Further examination of the temporal artery biopsy specimen was requested with polymerase chain reaction (PCR) for VZV, but unfortunately could not be performed on the available tissue for technical reasons.
Discussion
The reactivation of VZV leading to shingles is typically easily diagnosed in the presence of the typical painful dermatomal vesicular rash. Many patients experience the persistent neuropathic pain of PHN following resolution of the rash. This case was complicated by the presence of GCA, which could easily have been overlooked given the PHN pain. Severe visual consequences could have resulted without the initiation of corticosteroids in this case. GCA should be strongly considered in any older patient (> 50 years old) with a new-onset localized headache with elevated inflammatory markers (ESR and CRP) even when another potential explanation exists for the head pain such as in our patient. The threshold for obtaining a temporal artery biopsy should be low given the relatively non-invasive nature of the procedure.

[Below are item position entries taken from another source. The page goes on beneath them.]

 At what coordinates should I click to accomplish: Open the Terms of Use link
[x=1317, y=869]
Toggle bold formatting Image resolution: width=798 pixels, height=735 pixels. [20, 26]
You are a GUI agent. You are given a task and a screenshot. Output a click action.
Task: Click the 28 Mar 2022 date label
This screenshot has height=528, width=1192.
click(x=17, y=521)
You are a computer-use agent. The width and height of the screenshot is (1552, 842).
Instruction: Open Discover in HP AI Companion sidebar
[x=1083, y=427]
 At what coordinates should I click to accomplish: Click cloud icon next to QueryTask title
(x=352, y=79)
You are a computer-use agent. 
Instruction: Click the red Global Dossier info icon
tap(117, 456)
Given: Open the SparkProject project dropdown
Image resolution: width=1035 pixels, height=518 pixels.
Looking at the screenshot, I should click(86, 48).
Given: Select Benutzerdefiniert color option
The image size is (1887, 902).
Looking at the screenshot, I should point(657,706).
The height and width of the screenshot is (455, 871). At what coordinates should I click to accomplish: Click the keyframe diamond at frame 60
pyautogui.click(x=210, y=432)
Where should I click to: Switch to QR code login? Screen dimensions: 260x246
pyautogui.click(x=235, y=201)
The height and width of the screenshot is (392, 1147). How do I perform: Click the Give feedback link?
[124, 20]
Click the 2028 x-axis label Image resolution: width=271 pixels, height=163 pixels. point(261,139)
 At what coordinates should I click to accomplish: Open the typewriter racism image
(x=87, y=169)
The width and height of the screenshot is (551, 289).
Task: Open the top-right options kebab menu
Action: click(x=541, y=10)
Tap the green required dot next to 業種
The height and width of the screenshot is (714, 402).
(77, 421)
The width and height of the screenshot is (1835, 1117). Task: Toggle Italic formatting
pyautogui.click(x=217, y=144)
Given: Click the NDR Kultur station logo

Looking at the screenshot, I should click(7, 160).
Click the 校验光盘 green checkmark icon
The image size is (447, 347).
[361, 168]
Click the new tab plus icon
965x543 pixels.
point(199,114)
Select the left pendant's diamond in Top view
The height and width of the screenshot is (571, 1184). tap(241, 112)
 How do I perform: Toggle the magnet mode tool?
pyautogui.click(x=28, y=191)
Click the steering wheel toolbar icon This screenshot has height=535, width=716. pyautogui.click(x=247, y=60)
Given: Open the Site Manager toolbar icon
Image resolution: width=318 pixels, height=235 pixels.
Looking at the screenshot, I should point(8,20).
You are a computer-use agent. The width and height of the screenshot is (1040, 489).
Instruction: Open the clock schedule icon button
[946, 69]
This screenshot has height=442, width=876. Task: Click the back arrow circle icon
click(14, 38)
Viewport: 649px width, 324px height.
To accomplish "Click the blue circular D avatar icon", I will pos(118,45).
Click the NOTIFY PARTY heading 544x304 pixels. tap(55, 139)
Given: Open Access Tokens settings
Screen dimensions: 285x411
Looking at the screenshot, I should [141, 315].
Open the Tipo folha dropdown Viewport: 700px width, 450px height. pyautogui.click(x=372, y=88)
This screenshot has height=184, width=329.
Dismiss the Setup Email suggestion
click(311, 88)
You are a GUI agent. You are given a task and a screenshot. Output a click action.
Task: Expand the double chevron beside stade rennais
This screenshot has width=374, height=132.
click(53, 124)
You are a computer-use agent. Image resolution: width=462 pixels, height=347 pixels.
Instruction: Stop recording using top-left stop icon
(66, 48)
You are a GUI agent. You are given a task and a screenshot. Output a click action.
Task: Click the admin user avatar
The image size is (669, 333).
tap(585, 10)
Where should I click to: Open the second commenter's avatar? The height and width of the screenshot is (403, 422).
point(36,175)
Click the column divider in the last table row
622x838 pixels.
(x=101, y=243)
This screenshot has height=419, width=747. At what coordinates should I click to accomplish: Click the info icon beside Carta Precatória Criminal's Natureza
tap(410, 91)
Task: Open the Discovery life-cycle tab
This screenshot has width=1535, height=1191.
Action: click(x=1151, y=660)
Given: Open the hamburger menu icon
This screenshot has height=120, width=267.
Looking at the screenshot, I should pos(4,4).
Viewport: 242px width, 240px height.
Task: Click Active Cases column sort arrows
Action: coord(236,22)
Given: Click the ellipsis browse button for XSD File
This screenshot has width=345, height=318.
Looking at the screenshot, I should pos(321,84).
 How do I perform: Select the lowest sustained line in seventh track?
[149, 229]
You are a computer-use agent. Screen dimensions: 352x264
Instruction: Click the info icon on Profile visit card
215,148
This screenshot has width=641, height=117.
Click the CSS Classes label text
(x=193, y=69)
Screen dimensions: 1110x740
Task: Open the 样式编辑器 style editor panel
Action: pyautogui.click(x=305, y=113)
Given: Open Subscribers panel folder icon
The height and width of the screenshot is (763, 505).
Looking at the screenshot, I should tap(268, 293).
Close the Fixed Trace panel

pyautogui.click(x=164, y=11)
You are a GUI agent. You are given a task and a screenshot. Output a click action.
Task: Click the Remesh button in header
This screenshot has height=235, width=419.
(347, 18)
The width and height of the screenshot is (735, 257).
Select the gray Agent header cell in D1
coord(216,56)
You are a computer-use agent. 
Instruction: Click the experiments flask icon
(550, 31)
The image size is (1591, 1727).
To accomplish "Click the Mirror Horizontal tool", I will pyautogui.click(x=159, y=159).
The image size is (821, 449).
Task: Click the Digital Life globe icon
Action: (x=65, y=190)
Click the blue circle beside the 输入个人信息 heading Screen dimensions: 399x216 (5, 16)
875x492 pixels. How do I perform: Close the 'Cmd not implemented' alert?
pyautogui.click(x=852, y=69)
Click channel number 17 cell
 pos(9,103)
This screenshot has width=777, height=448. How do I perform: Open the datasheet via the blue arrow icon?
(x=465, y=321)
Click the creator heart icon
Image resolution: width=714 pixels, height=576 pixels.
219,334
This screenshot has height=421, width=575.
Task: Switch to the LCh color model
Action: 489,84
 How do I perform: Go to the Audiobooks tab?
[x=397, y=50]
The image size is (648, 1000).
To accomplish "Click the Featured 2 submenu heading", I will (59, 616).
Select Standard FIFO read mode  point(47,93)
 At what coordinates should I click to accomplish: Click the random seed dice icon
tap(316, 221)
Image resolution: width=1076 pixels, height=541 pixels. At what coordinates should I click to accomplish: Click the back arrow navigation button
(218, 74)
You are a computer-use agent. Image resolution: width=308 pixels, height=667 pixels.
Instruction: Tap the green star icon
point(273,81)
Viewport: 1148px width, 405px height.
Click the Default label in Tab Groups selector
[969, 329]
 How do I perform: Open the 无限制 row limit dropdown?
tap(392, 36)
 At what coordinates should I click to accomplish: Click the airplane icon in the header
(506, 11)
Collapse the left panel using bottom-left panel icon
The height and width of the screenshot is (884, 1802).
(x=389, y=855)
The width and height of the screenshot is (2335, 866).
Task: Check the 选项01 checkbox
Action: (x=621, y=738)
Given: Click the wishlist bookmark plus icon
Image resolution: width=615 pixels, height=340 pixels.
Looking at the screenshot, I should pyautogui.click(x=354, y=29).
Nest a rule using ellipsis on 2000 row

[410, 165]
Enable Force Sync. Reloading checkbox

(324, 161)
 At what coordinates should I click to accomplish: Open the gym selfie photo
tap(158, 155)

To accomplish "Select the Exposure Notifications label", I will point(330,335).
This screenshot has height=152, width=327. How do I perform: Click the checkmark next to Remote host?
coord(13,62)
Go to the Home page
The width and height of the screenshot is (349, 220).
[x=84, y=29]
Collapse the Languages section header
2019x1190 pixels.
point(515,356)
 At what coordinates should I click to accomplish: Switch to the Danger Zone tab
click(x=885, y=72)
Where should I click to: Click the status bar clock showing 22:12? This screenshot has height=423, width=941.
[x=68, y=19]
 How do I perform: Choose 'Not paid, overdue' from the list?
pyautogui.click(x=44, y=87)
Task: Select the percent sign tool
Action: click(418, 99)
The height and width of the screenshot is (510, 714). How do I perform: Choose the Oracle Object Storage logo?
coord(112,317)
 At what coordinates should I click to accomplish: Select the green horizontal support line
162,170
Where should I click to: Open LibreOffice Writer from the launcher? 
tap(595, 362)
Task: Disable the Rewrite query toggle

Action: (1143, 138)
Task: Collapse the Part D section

The cause of GCA is currently unknown, but pathological findings of multinucleated giant cells suggest an infectious, particularly viral cause (1). The disease typically responds rapidly to corticosteroids, suggesting a dysimmune process. A known rare complication of herpes zoster reactivation, particularly with HZO, is a granulomatous angiitis (GA) affecting the intracranial circulation leading to a variety of neurological complications secondary to cerebral ischaemia (2). The neurological complications typically develop weeks to months following the initial rash (3). This delay in the development of neurological symptoms makes diagnosis difficult. Autopsy cases have shown the arterial lesions to be focal and chiefly affect large vessels at the base of the brain or their meningeal branches ipsilateral to the zosteriform rash (4). Less is known about the role VZV may have in the development of extracranial vasculitis. The pathology of GCA and GA are similar with lymphocytic infiltration of the vessel wall with giant cell formation, but distinct differences exist, such as the relative sparing of the vessel media and elastica in GA, whereas all vessel layers are typically involved in GCA (5). Several authors have investigated the potential relationship between VZV and GCA, but results have been conflicting. Norborg et al. examined 10 temporal artery biopsy specimens positive for GCA and found no causal relationship between VZV and GCA (1). On the other hand, Mitchell and Font found VZV viral particles by PCR in one-quarter of biopsy-confirmed GCA cases and in none of the control cases, suggesting an association, but the virus was either present in very low quantities, abortively replicating, or was latent (5). Another study by Alvarez-Lafuente et al. did not find an association with VZV or human herpes virus 6, but did find that Parvovirus B19 was present in more GCA specimens than controls by PCR analysis of biopsy specimens (6). Thus, the association between VZV (or other viruses) and GCA remains indeterminate. The temporal association in our case suggests that VZV may have played a role in the development of GCA by either a direct or indirect method. Further, larger scale pathological studies of temporal artery biopsy specimens for the presence of VZV are needed to determine if an association between VZV and GCA exists.